Filed under: AB'S PERSONAL VIEWS — Andy Bellamy @ 12:33 pm

A SHORT HISTORY OF AN OSTEOPATH’S BAD BACK

Irony is quite difficult to define, but there is a form called situational irony and I think I have just become a victim of it.

I am now spending my third day recovering from acute low back pain. As an osteopath of 20-odd years, (and a back pain sufferer of over 30 years), I am aware that while my patient patients are expressing their sympathy to my face, what they are really thinking is ‘physician heal thyself’. If only life were like that, eh!

At work, on a daily basis, I hear the comment,

“But I just bend over to…….and my back went”.

So, I tilt my head, put on my best professional, but slightly patronising, voice and say,

“Well, it’s never actually that simple. What have you really been doing? How about a couple of days ago, for example? It always takes a day or so for things to swell up enough to cause problems.”

MONDAY

7:45 AM As it happens, that’s exactly what happened to me! I was ‘just’ walking to work and, out of the blue, my left lower back was suddenly sharply painful.

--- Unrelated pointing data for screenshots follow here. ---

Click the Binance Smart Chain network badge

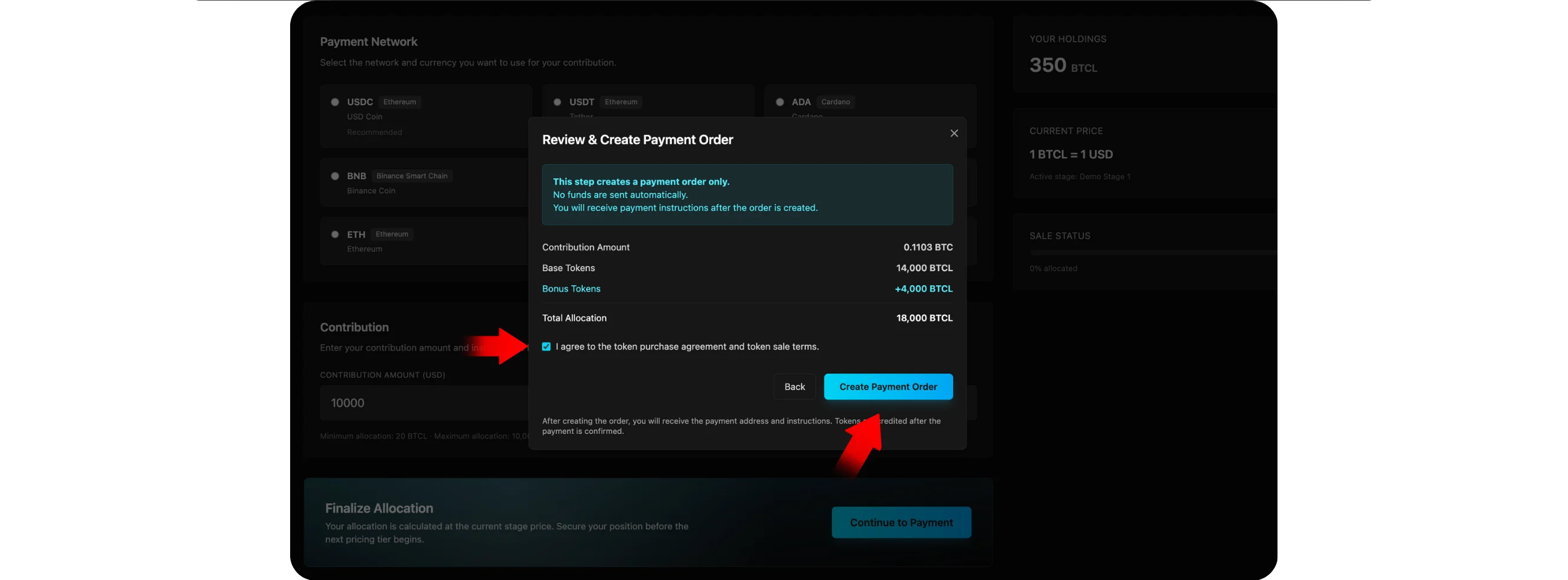pyautogui.click(x=412, y=176)
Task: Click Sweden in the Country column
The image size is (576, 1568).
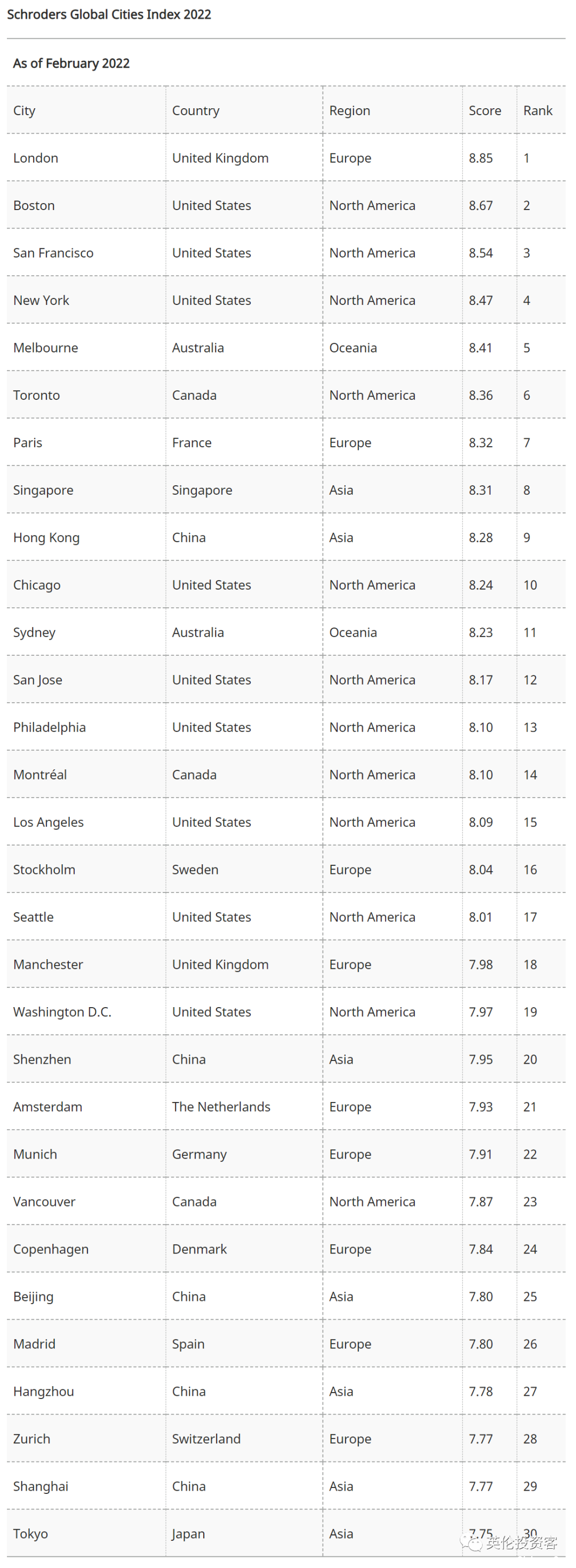Action: 195,870
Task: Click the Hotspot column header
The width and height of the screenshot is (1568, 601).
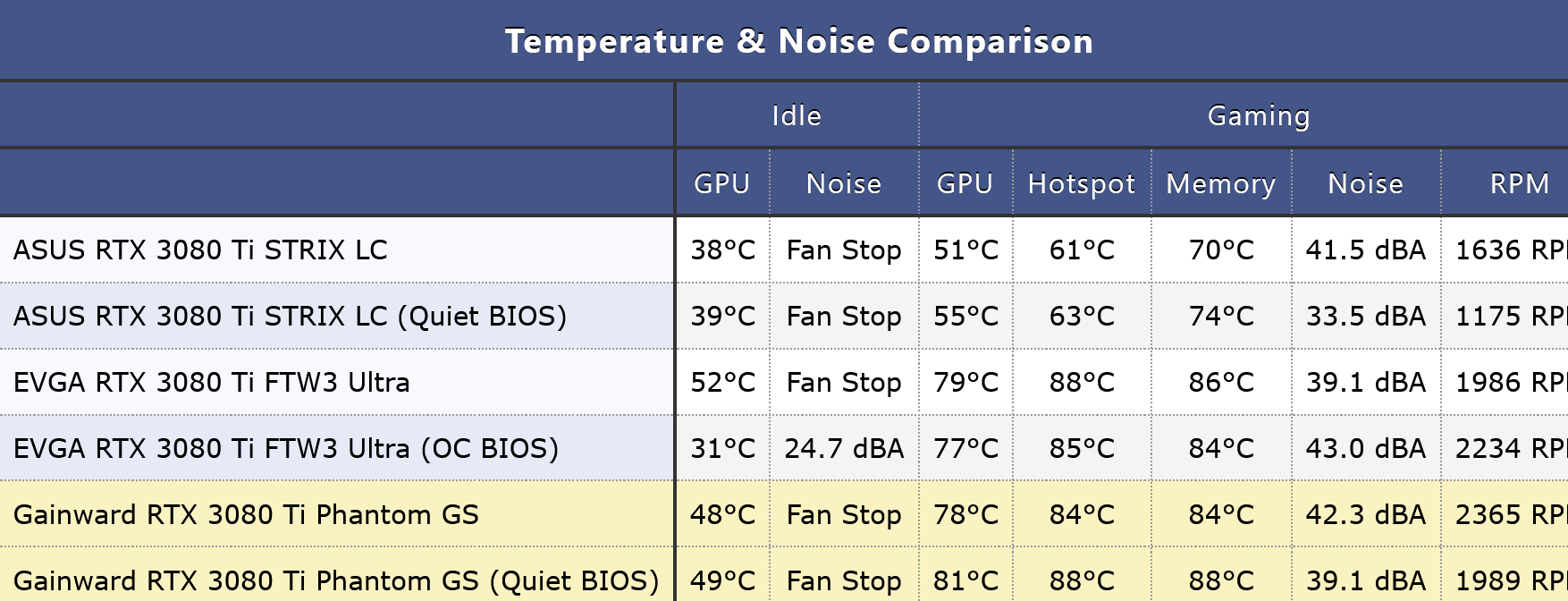Action: [x=1082, y=183]

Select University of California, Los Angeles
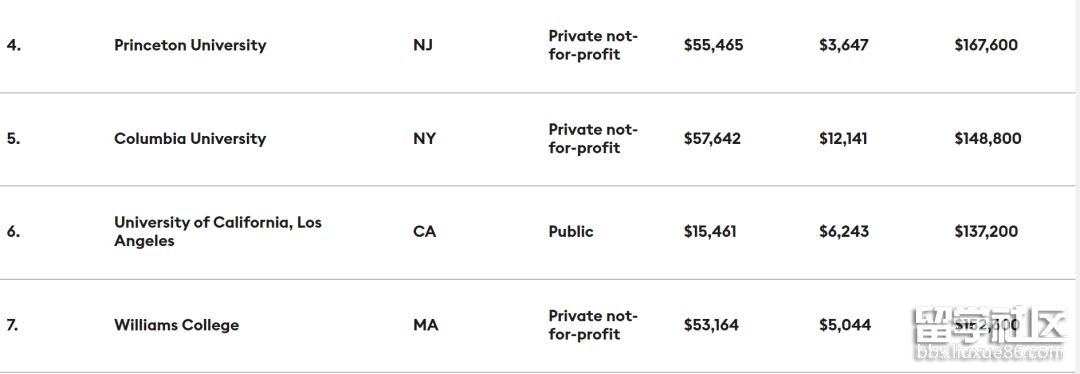(x=218, y=231)
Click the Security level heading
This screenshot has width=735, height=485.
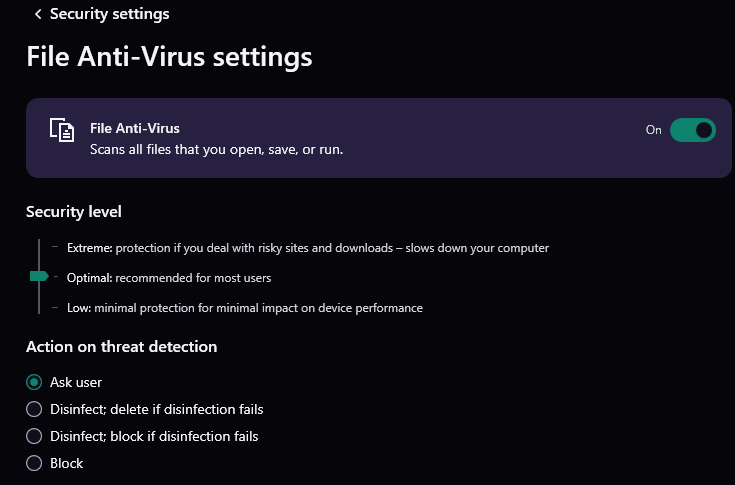tap(74, 212)
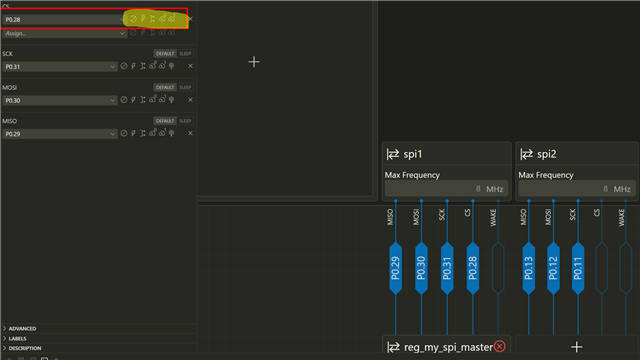This screenshot has width=640, height=360.
Task: Click the blue P0.29 pin connector on spi1
Action: (396, 268)
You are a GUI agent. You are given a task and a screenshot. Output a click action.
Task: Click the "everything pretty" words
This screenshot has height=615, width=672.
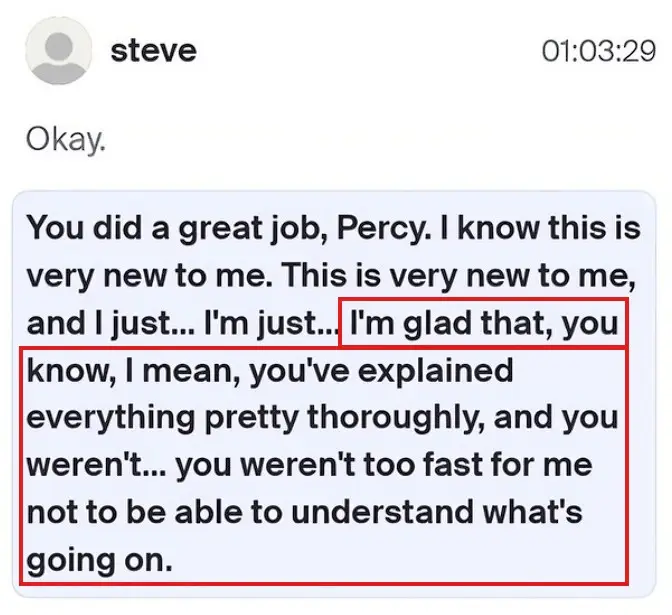tap(162, 418)
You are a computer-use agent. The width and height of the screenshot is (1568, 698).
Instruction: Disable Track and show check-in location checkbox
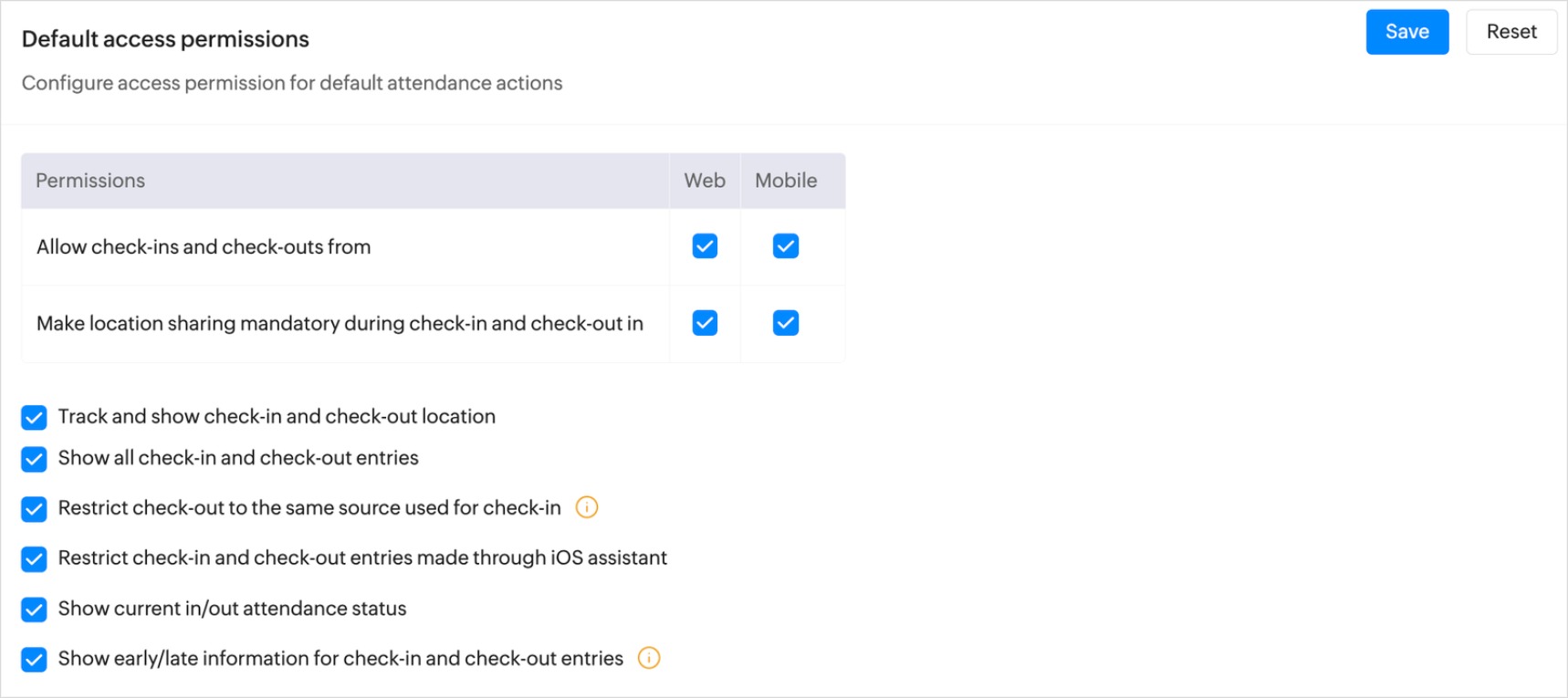tap(34, 418)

7:50 AM By the time I actually got to work, the pain was sufficient to make me bend forward at the waist, because if I didn’t, it made me catch my breath.

10:45 AM By coffee time, I was finding it difficult to feel my sympathy for my patients, let alone any empathy. Surely, my pain was much worse than theirs? I had started to tilt over to the right by then and maintaining a professional composure and osteopathically correct posture was starting to look comical.

All I wanted to do was get the weight off my feet. A vague but worrying ache had developed over the side of my left leg and into my groin. How am I going to work? What about my desperate patients? What about the credit crunch?

12:45 PM Time to cancel the afternoon list. Pass that task on to the staff and let them take the flack.

Now I can now hardly stand or put weight through my left leg.